So as I say it's trailing off significantly. In terms of NIM impact, the non recurring charges are into other income. The NIM impacts that could be prospective and continue, well, we do include as you see in the slide €20,000,000 €25,000,000 of the charges that we can charge in Belgium that will drop off obviously. But you can see it's a relatively small number. There is maybe a little bit lower margin as compared to the hedges on the new refinanced mortgages, That's a small number.
I mean that's less than 1 basis point impact for the overall group. So the impact on NIM going forward is a little bit as you can see, but it's not something that would derail us or not derail our views in terms of growing interest income or maintaining them. It's like some of these headwinds you just get and we have to compensate for. And we have the Belgian team have looked at this and working hard to mitigate it and we also cut deposit rates. So this year, we don't expect to see any net impact at all by virtue of cutting deposit rates in Belgium to offset it.
And on costs, yes, we had an ambition to try and keep costs flat. It's increasingly difficult with €230,000,000 €40,000,000 of regulatory costs. We also FX is going to hit us for maybe another €100,000,000 That said, that's positive given the for the costincome ratio, given a lot of this comes in markets like structured finance where we have excellent costincome ratio. So you get benefit of that in the overall costincome ratio. And also there's €100,000,000 adverse from the costs we announced with respect to the Dutch Ford and L project omnichannel project last quarter.
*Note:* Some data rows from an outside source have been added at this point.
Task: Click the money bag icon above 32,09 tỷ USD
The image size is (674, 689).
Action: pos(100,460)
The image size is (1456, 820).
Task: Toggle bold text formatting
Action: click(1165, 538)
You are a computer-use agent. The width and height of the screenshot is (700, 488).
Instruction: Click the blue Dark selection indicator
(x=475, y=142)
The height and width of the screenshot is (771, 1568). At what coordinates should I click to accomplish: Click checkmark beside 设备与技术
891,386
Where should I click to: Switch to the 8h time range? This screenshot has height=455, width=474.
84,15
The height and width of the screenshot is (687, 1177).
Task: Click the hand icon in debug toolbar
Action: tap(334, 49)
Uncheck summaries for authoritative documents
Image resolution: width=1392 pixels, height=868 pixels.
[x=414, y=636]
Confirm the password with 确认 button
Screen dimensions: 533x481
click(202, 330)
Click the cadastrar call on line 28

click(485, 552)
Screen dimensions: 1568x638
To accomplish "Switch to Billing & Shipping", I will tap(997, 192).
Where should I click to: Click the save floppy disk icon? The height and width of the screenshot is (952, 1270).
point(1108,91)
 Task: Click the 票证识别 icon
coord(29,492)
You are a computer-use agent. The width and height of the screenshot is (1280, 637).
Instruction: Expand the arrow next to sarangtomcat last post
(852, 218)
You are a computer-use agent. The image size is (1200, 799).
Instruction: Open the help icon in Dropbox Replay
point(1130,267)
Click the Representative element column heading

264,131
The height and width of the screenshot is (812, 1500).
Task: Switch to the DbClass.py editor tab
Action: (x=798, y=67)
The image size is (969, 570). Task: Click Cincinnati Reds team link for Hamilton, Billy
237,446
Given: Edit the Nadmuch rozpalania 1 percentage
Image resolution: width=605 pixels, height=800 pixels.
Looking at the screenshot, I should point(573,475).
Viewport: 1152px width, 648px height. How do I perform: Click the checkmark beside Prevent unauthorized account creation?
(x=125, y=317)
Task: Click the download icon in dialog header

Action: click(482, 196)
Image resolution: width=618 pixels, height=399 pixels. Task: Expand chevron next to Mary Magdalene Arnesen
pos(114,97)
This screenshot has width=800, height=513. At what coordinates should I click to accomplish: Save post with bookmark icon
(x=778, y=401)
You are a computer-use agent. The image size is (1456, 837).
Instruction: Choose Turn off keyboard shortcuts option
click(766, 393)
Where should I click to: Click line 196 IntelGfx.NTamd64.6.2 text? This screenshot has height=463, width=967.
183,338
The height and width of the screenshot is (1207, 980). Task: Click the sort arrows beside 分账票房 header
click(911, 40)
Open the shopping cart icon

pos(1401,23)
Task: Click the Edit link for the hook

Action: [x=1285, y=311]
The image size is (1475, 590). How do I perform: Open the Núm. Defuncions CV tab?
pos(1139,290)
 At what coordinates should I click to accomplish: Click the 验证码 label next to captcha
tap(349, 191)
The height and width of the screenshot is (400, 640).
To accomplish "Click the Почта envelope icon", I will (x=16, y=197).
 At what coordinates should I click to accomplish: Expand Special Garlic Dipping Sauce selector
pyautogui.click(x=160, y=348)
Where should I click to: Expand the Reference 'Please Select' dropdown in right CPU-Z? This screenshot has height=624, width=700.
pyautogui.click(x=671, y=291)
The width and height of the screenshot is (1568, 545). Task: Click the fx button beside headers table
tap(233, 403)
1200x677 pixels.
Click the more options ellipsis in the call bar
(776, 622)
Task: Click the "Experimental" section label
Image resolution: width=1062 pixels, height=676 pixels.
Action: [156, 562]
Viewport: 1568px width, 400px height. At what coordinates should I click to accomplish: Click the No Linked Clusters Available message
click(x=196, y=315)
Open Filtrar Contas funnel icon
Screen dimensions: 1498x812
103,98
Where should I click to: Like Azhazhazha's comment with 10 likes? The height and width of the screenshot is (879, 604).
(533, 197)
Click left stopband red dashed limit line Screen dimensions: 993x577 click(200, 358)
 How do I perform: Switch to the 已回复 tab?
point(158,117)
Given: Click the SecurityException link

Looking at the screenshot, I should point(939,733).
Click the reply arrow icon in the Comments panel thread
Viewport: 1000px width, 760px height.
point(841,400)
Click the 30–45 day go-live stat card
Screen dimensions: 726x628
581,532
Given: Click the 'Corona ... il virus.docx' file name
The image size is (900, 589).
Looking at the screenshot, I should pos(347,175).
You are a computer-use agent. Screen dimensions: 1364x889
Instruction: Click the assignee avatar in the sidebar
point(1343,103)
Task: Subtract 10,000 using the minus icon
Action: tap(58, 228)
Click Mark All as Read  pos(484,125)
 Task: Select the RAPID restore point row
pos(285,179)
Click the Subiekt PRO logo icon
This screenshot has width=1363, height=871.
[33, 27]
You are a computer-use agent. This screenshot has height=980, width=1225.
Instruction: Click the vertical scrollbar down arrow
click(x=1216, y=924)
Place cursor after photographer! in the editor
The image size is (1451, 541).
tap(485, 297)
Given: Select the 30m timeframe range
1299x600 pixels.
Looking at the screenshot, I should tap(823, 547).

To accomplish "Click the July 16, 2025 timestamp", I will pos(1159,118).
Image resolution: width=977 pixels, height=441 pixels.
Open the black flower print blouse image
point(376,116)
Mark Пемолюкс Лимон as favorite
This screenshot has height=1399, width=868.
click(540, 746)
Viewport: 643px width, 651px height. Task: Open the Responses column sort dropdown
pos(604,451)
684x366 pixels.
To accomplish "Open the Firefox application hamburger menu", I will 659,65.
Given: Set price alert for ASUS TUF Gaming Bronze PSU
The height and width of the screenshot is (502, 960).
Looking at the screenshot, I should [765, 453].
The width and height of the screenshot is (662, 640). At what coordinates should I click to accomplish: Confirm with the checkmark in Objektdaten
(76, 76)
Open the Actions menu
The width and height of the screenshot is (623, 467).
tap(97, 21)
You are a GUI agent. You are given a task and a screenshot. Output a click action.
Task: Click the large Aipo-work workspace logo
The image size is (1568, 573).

But we're working very hard to mitigate these cost increases. And we're also trying to keep a very strong eye on the cost income, which you see is at the 53% level.
Oil and Gas, Wilfred?
Yes. I would refer to Page 32 of Ross' presentation where we showed a breakdown of our oil and gas related exposure as we did last quarter. It hasn't changed. The exposure is about flat at SEK 30,000,000,000. A couple of characteristics beyond what you see here on the page.
3 quarters of this book is very short. It's shorter than a year. So we can manage this quite easily if and when required in terms of overall quantum. Secondly, what I would point out before diving in a little bit deeper is that so we've got as you see on this chart about SEK 5,000,000,000 of exposure and that would be negatively impacted by a further decline or prolonged low oil prices. Against that, we have about €550,000,000,000 in lending that benefits from low oil prices.
And indeed, part of what we see in terms of economic recovery and write backs of provisions is indirectly related to that. So I wouldn't necessarily call it all bad news that oil prices are low. What are we seeing in this portfolio? The watch list is up a bit. Obviously, we have a number of names that we're watching more closely than we were doing a while ago.
NPLs are stable though. We're not seeing an increase in defaults or anything near that. Obviously, you can't rule out that that would start happening at some point. The question is what is the longer term oil price scenario? And obviously, a lot of people have views on that.
Our house view is that at the moment the actually quite strong underlying demand for oil is overshadowed by quite a significant oversupply. We've seen a pretty strong cutback in investments in the oil industry over the past well, particularly the past 9 to 12 months. It started a bit earlier than that. And that will at some point impact the supply and cut back on the oversupply. Currently, our view is that we expect a stabilization towards the first half of next year and probably a gradual increase in oil prices later next year, which would mitigate some of the things that we're looking at, at the moment.
So obviously, we're watching this space very closely. But given the type of portfolio we have, the tenants in there and the overall macro impact of lower oil prices, we're not quite as concerned as you might think.
Thank you.
We will now take our next question, Ashik Musaddi from JPMorgan. Your line is open.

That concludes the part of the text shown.